Power comes from an uprated version of the 3.9-litre twin-turbo V8 in the 488 GTB, making 530kW of power at 8000rpm, and 770Nm of torque at 3000rpm – although that figure comes in seventh gear, thanks to some funky tuning for a more naturally-aspirated feel.
It’s the most powerful V8 in Ferrari history, and performance figures are equally as impressive. The 100km/h sprint takes just 2.85 seconds, while 200km/h blows by in 7.6 seconds. Top speed is a lofty 340km/h and, perhaps most excitingly for us onlookers, there should be more noise at any speed.
Along with the extra power, Ferrari has put the 488 on a strict diet, shaving 90kg from its kerb weight.
To make sure those changes don’t make the car a flighty mess, it has a comprehensively overhauled aerodynamics package. At the front, the splitter runs with the same ramp angle as the 488 GTE racer, while an F1-style ‘S-duct’ draws air from the underside of the nose and feeds it out the giant new vent in the bonnet.
While we’re talking motorsport-inspired aerodynamics, the rear spoiler is ‘blown’ to create more downforce, contributing to a 20 per cent overall increase in downforce over the ‘standard’ 488 GTB. All these changes make for a seriously pretty car, too, which isn’t always a given with track-ready racers.
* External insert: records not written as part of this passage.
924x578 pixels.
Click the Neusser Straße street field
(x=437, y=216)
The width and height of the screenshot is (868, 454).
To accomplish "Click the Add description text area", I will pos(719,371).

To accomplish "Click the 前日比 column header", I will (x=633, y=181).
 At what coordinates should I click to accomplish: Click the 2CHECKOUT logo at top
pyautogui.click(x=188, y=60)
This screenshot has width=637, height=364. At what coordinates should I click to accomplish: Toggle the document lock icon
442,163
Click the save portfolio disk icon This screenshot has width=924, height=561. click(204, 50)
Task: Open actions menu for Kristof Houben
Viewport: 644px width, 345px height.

Extra downforce aside, there’s plenty of electro-trickery on board to make the Pista more manageable at full noise. Along with the individual E-Differential, F1-inspired traction control and magnetically-controlled dampers, Ferrari has its Side Slip Control 6.0 system managing the whole dance.
As if those assists weren’t enough, the 488 Pista debuts something called the Ferrari Dynamic Enhancer, which uses on-board software to adjust brake pressure at the calipers.
As we said earlier today, an Australian source says the Pista will cost $645,000 drive-away when it arrives later this year. Carbon-fibre wheels are expected to be a $28,000 option, although they’re not mentioned in the official Ferrari release.
UPDATE: The story initially quoted the price as before on-road costs, when in fact it’s drive-away. The error has been corrected.